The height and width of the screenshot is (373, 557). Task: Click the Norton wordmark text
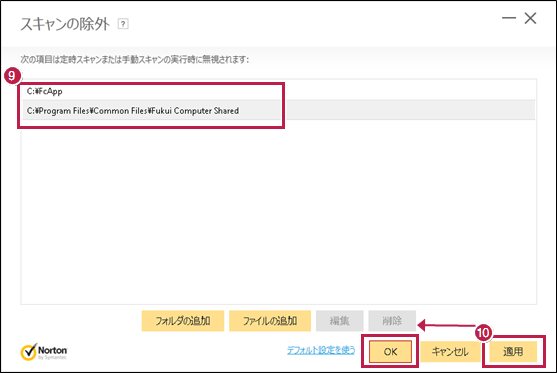point(53,350)
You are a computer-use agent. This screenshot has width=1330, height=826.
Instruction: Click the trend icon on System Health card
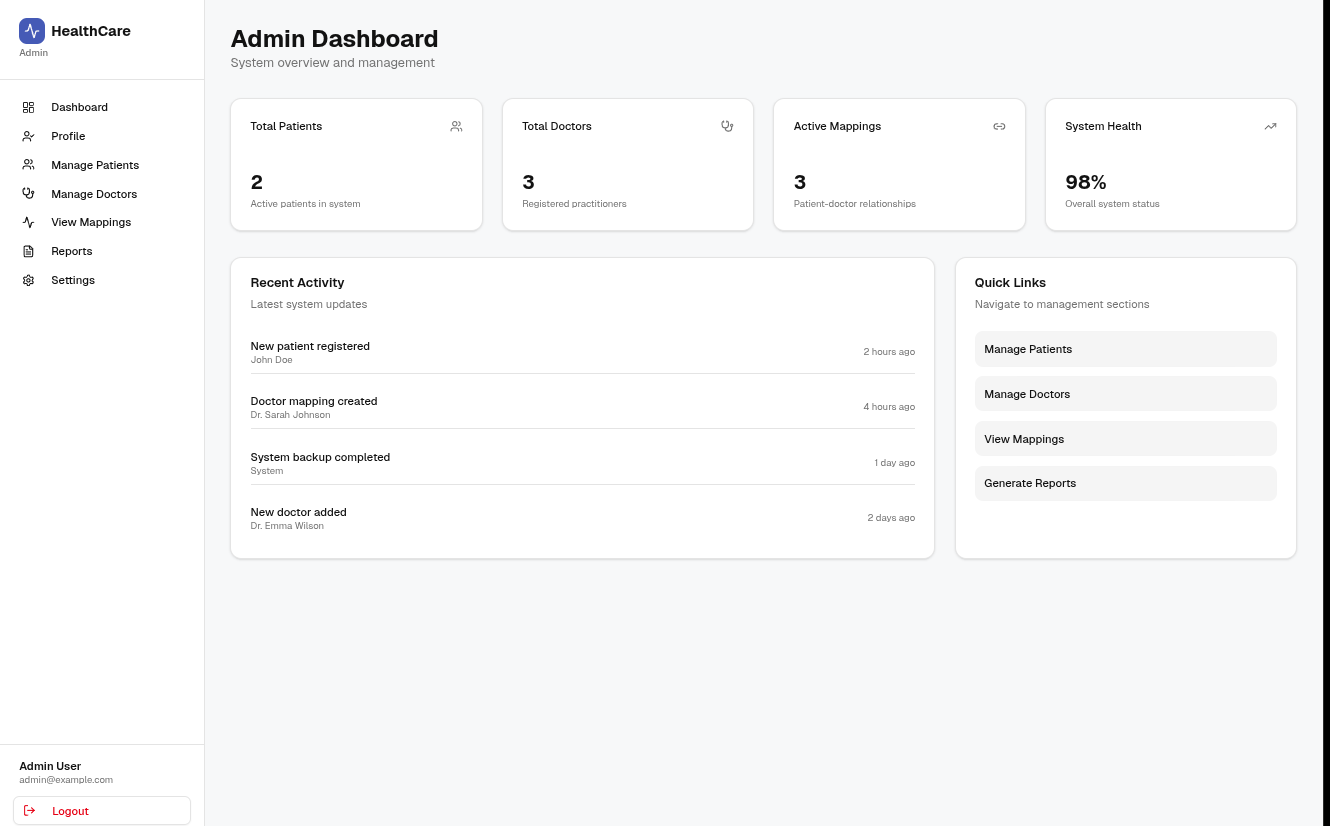click(x=1270, y=126)
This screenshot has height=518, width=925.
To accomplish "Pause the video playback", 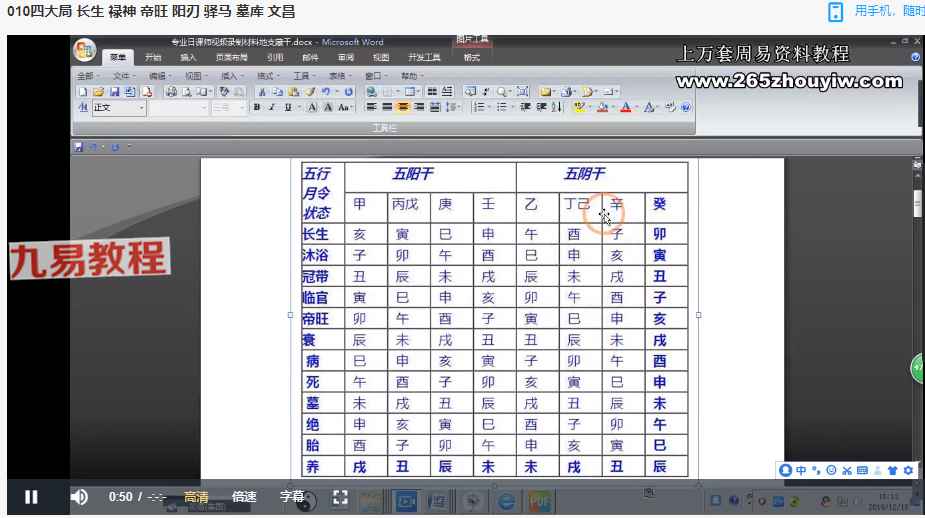I will (31, 497).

**REQUIREMENT**. Whenever a line in the records above contains the string "This", copy that line.

**ANSWER FOR THE TASK**.
You are a computer-use agent. This screenshot has width=1330, height=826.
This screenshot has height=518, width=925.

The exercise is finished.